++++ EXTRACTED INFORMATION ++++
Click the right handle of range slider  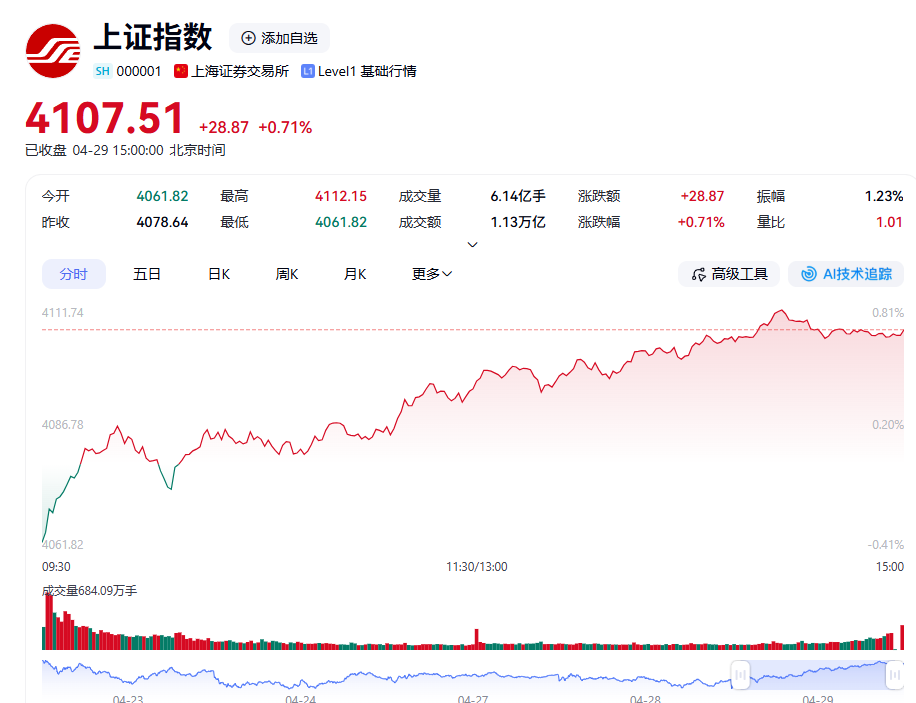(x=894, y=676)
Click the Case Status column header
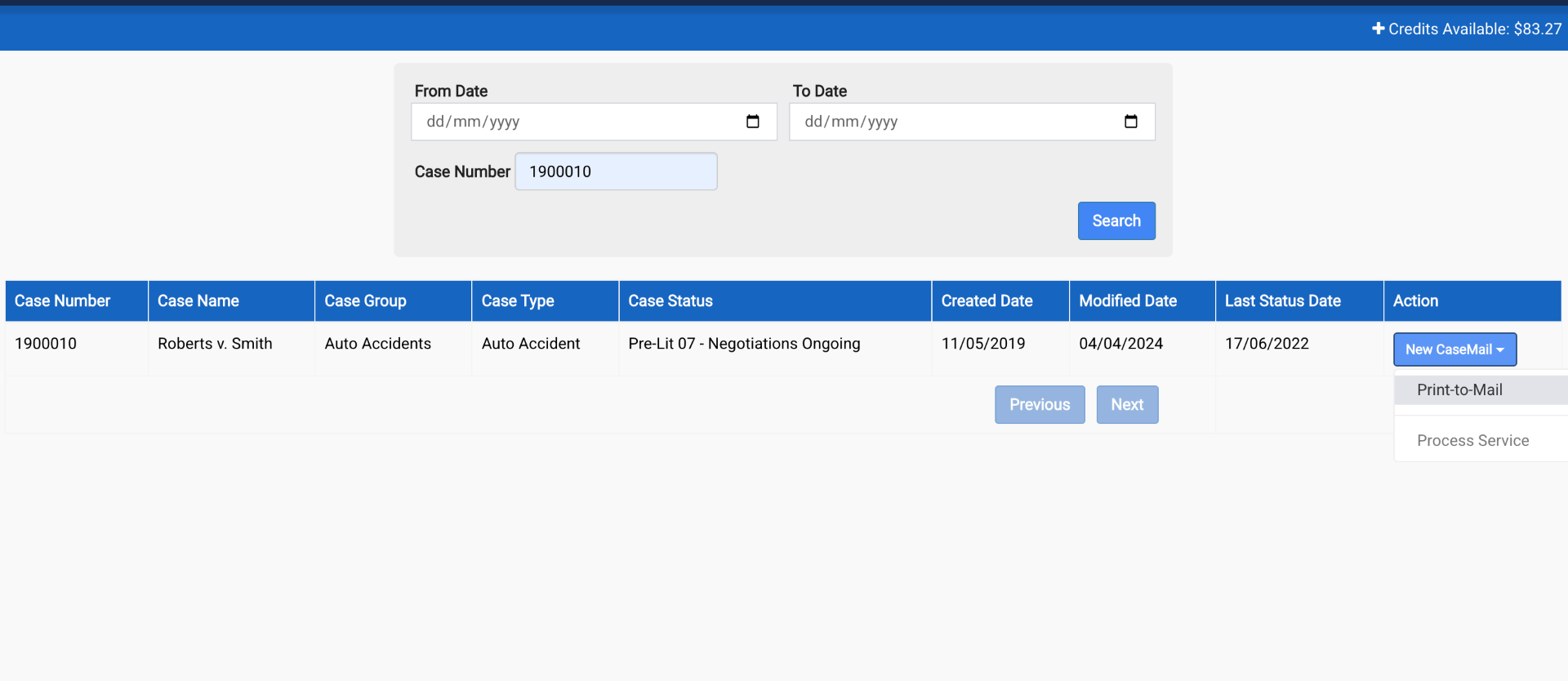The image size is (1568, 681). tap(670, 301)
++++
++++ EXTRACTED INFORMATION ++++
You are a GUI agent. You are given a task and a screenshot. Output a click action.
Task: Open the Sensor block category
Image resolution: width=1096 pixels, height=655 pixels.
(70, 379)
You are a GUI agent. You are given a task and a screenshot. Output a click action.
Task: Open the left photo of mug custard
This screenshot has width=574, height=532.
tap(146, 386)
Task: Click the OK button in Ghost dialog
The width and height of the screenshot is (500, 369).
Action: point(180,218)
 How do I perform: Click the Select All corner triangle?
++++
++++ EXTRACTED INFORMATION ++++
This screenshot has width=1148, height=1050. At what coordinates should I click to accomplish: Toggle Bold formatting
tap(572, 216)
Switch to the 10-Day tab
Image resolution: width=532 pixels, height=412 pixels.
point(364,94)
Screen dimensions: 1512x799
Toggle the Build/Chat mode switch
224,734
++++
Can you copy the records word for word, starting at the line that contains "Task: Click the OK button in Ghost dialog" and ending after the line that contains "How do I perform: Click"?

#### IN RESPONSE:
Task: Click the OK button in Ghost dialog
The width and height of the screenshot is (500, 369).
Action: point(180,218)
 How do I perform: Click the Select All corner triangle?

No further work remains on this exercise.